Fox have found our chicken coop and they've been taking them out in broad daylight, one by one. A neighbor alerted us to the dead chicken in their yard and fox in the driveway. Fox on the prowl. The egg count is down and now we know why. We wonder how long it's been going on, From a flock of one hundred, you could lose a few and not realize it. We close up the coop at night once the birds are all inside. They are safe at night. But daytime is killing time. Now we know.
The fox slip through the poultry fence like eels through sea grass. Nothing can stop them except a ten gauge, a keen eye and a steady finger.The loaded gun sits by the back door, though I don't like it there. We guard the poultry fence towards dusk when the chickens are still outside foraging. We watch the field, the woods, the fencerow.
We can't go to town, or down the road to dinner, can't weed the asparagus or trellis the tomatoes.
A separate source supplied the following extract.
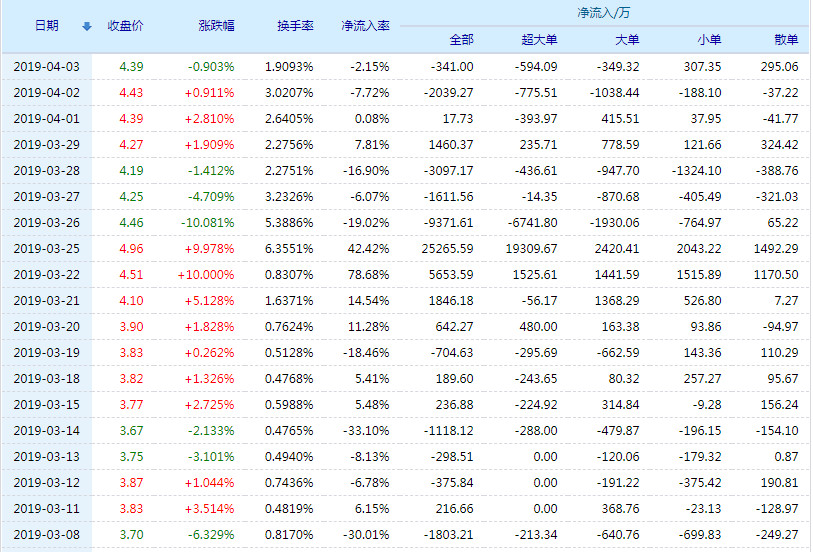
Task: Click the 大单 sub-column header
Action: pos(627,40)
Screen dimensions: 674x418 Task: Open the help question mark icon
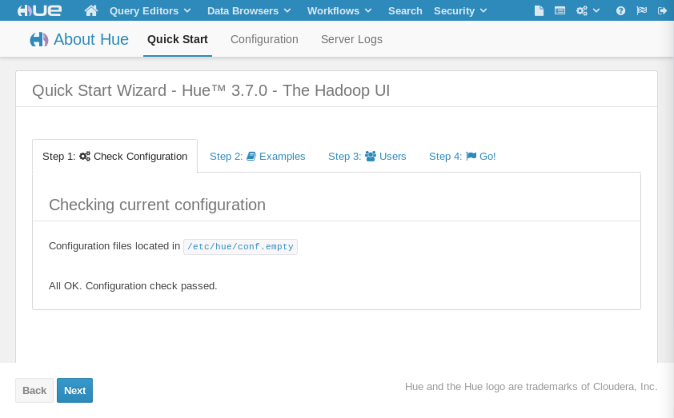pos(620,11)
Here they come across the open field, bolder than fox should be. There one goes out of range at a brisk trot with a chicken in its mouth, disappearing into the woods. Feathers on the ground. Carnage in the fencerow. Buzzards overhead, cleaning up after the fox.
We mull the fate of the birds we've raised, nurtured through winter with heat lamps to ward off the frigid wind, and now move around on open pasture, water and pamper for the eggs they give us. They are just now beginning to reach their peak egg production. All the hard work through winter was just beginning to pay off.